I cannot hold in favor of the contention of the executor. He took possession of the personal property and the real estate of the testatrix. He was empowered by the will to use the rents and income of the real estate for the support of the infant Martha Ann Johnson, who took as legatee the personal property and an undivided half of the realty in which this executor had the personal interest of t-he other undivided half. He had no power to eat up a large part of the share of the infant in the real estate for her alleged support and maintenance, nor does the decree of the surrogate on his final settlement of accounts, in which she was nominally represented by a guardian ad litem pro hac vice, establish the binding validity of a balance of payments by the executor over and above the receipts of income which *684should be a charge upon the realty devised to the child. She was helpless to control or regulate the amount he should charge or expend for her maintenance, and had the undoubted right to rely upon his not acting as her trustee in the receipt and expenditure of the income devoted to her support of an estate managed by himself, and at the same time currently create himself, without her legal participation, into a creditor for the amount he should voluntarily expend or charge, so as to deprive her of a substantial part of the value of the property devoted by the will to her support and maintenance.

• [Material supplied]:
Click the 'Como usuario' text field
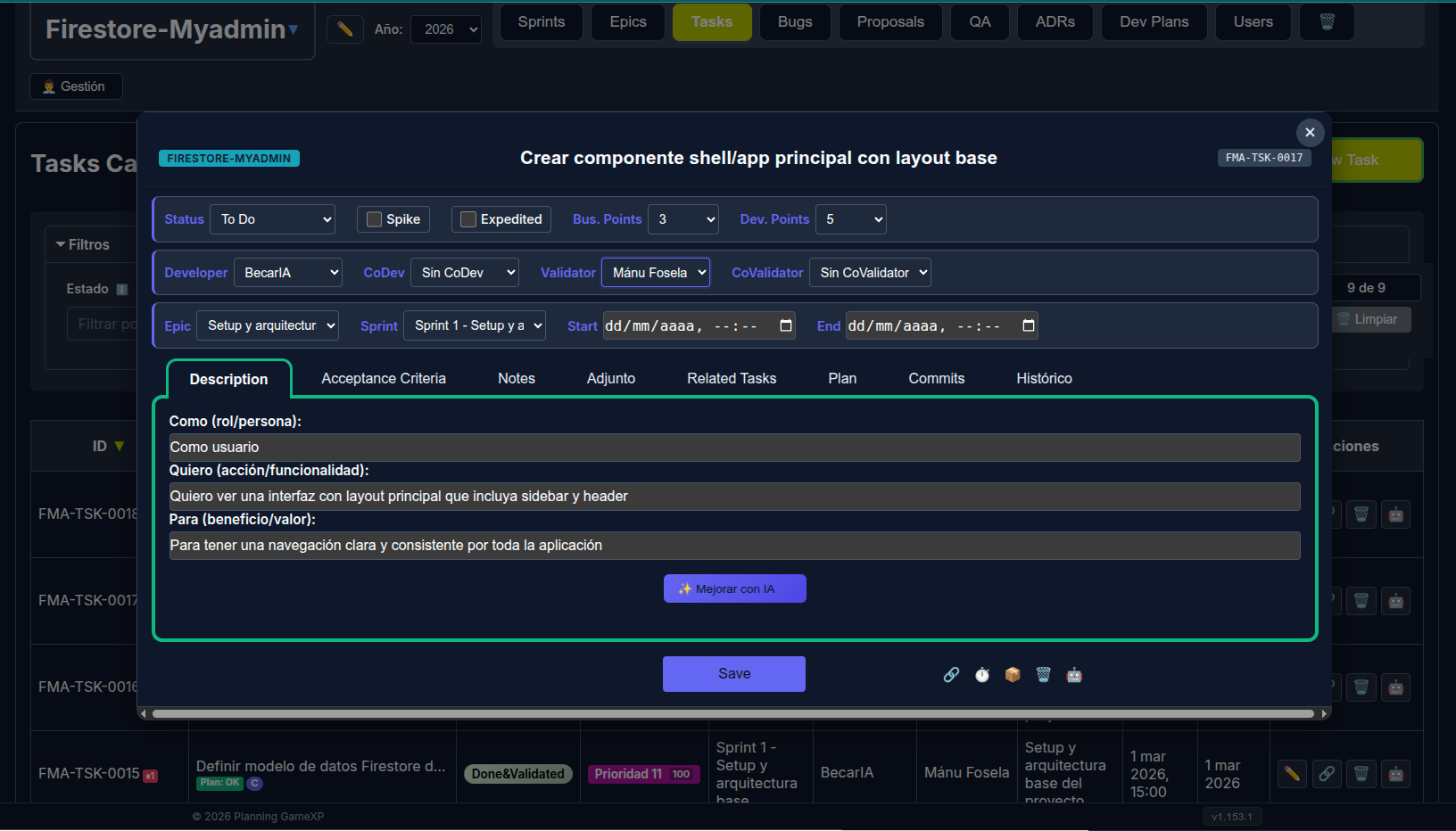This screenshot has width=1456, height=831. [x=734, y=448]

==

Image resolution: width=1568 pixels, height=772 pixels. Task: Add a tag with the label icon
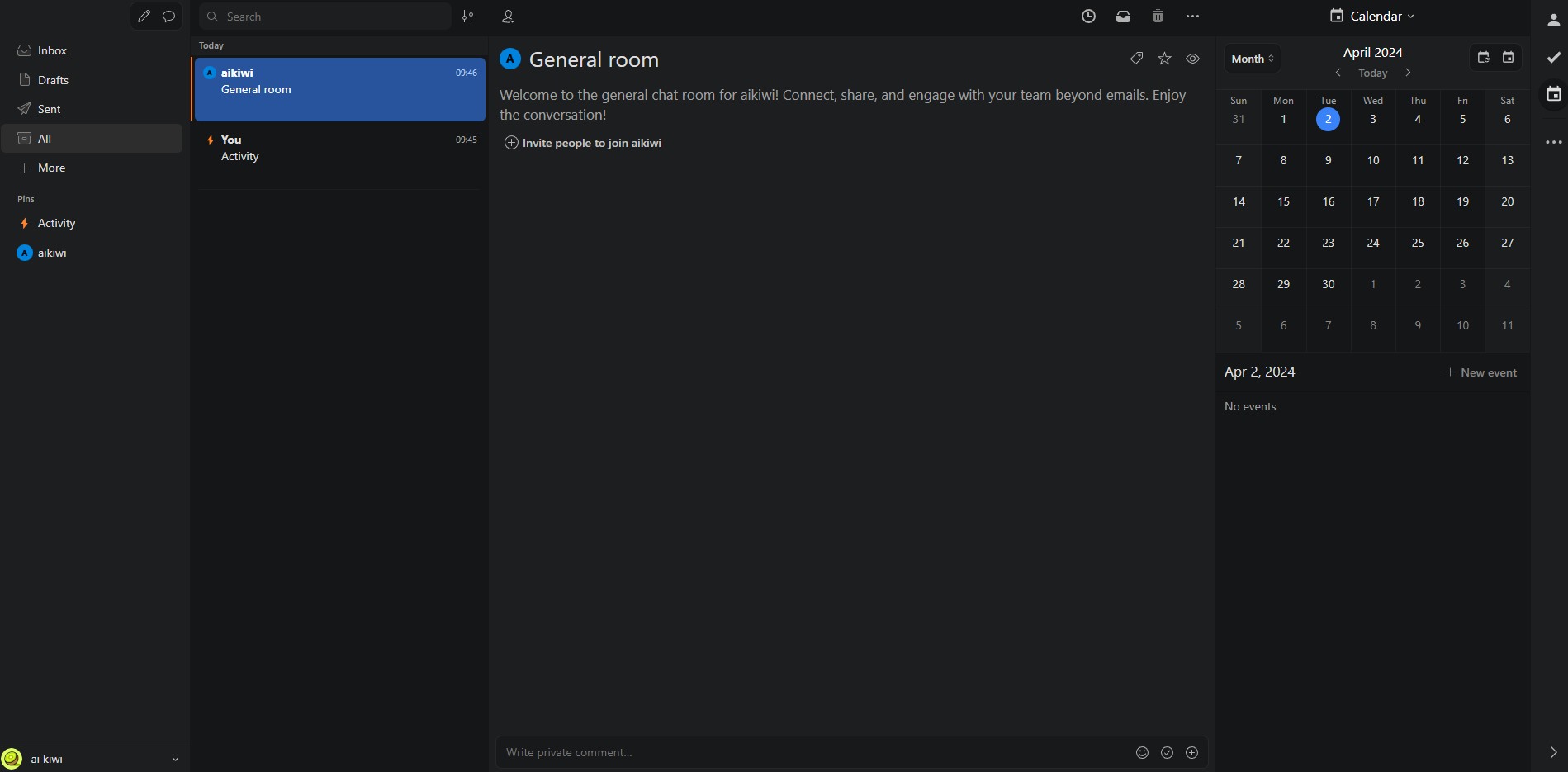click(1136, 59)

• [Task prompt]: In the passage above about the executor's claim, which nouns does the text use to refer to Martha Ann Johnson? Leave out pronouns.

• [Output for this exercise]: infant, legatee, child